Doubly robust estimation of the survival curves in two exposure groups and their difference using the method of Sjolander and Vansteelandt (2017) .
Usage
sjovan_survdiff(
oformula = NULL,
ofunc = "survreg",
oarg = list(),
cformula = NULL,
cfunc = "survreg",
carg = list(),
eformula = NULL,
earg = list(),
method = "DR",
times = NULL,
rel.tol = .Machine$double.eps^0.1,
jacobian.method = "simple",
se.type = "none",
data = NULL,
weights = NULL,
subset = NULL,
R = 50,
parallel = "no",
cl = NULL,
ncpus = NULL
)
Arguments
- oformula
The outcome formula, the left side should be a call to Surv
- ofunc
The model type for the outcome, one of "coxph" or "survreg"
- oarg
Arguments passed to
ofunc
- cformula
The censoring model formula, the left side should be a call to Surv
- cfunc
The model type for the censoring model, either "coxph" or "survreg"

- MATERIAL PROVIDED:
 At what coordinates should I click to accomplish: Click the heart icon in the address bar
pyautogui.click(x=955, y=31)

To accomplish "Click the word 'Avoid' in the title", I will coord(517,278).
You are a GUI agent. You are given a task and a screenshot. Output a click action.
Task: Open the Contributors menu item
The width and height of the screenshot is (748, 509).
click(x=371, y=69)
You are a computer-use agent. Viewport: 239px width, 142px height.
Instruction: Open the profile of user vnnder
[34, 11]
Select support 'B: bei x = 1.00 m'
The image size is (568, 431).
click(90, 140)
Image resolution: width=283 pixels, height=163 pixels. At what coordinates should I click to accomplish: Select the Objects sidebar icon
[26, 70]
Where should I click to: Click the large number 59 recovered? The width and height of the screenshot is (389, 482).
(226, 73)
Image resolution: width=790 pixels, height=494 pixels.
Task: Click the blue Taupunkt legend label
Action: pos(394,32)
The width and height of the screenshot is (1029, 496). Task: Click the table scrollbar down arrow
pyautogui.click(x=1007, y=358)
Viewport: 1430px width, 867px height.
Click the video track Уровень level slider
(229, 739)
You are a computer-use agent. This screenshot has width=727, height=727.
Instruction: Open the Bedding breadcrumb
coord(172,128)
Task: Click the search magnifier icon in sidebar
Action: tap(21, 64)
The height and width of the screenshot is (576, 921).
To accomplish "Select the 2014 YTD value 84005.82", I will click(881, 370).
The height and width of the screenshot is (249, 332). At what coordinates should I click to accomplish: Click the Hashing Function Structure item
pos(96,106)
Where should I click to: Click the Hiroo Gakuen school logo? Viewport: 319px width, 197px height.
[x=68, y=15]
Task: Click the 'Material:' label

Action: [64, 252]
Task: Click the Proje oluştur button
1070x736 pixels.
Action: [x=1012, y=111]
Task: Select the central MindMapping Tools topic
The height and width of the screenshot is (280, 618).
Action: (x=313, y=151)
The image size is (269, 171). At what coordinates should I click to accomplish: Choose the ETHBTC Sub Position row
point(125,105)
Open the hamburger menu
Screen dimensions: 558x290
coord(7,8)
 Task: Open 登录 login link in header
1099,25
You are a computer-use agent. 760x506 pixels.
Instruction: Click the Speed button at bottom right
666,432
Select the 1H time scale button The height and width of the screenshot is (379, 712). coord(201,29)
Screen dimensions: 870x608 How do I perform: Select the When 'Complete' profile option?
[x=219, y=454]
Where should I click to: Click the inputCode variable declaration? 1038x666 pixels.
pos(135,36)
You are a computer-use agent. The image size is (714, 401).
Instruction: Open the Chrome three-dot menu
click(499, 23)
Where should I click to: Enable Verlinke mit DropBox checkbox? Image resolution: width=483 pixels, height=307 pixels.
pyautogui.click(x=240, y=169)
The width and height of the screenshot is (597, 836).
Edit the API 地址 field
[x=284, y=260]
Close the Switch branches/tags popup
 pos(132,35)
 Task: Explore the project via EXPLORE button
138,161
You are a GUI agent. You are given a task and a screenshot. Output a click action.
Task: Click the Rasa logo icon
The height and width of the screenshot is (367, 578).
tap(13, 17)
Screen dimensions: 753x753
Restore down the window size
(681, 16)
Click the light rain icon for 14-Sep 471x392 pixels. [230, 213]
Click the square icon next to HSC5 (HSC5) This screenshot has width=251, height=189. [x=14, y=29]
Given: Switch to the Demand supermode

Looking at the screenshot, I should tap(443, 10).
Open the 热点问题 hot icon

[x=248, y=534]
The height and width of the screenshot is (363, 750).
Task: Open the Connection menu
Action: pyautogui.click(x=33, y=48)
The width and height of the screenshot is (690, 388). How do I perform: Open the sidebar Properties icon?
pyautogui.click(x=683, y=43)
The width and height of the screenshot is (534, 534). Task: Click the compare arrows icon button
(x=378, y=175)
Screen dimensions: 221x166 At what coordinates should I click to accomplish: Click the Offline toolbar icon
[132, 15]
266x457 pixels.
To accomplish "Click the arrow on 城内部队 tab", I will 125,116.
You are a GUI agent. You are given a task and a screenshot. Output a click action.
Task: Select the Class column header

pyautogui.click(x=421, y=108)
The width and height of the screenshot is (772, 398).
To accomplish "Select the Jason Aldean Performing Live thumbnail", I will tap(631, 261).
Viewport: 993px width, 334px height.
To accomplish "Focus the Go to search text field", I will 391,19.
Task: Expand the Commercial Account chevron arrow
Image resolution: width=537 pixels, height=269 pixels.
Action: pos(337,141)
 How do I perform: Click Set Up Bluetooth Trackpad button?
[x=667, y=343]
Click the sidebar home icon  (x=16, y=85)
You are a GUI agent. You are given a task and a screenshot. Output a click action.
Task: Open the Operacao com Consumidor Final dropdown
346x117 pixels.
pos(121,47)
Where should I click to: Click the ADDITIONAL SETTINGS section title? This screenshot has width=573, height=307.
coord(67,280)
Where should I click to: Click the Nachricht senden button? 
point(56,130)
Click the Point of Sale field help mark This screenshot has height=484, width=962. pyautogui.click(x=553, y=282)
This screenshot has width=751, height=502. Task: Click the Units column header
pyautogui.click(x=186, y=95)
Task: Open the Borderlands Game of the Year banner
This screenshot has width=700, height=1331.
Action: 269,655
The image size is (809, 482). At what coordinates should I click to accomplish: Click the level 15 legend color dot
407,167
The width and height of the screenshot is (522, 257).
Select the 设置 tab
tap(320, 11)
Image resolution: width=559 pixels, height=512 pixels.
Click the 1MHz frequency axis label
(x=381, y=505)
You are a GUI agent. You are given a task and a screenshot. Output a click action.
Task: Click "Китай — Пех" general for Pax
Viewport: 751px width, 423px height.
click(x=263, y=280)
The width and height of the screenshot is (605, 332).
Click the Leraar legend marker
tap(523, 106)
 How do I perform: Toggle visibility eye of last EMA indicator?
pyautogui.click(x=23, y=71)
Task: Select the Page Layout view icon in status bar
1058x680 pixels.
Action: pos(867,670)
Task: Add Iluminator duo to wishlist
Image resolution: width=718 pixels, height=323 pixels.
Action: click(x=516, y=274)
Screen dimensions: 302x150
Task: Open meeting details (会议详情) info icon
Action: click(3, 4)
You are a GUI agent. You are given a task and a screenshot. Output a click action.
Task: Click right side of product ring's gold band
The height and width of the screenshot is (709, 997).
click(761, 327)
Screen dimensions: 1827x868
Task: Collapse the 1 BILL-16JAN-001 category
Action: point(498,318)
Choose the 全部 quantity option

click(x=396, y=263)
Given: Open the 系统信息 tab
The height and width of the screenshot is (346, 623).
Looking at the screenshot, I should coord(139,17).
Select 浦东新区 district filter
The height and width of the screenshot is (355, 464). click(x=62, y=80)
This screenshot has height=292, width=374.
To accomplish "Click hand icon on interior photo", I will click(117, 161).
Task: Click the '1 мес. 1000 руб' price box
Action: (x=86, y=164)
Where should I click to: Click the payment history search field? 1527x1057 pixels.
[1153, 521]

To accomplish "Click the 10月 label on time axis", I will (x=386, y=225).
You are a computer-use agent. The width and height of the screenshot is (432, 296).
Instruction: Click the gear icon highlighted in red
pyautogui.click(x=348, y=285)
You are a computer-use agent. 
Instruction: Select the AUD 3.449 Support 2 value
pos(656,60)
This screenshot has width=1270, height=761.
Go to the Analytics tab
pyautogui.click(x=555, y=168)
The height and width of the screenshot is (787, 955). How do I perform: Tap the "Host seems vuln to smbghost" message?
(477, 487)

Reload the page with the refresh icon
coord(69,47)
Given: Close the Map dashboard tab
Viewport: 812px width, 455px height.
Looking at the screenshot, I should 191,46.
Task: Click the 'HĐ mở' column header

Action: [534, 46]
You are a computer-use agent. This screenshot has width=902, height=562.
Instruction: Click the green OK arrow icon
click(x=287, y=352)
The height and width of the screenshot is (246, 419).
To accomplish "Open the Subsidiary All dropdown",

- TO BE DONE:
Continue the reference page for the sjovan_survdiff function from its last line, in the same format.

- OUTPUT OF THE TASK:
- carg
Arguments passed to
cfunc
- eformula
The exposure model formula, which will be fit by logistic regression in a call to glm
- earg
Arguments passed to the glm for the exposure model
- method
Estimation method, either "IPW" or "DR"
- times
Vector of times at which to estimate the survival curves
- rel.tol
Convergence tolerance
- jacobian.method
Method of computing the jacobian, passed to jacobian
- se.type
Method of calculating standard errors, either "none" for no standard errors, "sandwich", or "boot"
- data
Data frame in which to find the variables in the model formulas
- weights
Vector of case weights
- subset
Logical vector
- R
Number of bootstrap replicates, used if
se.type = "boot"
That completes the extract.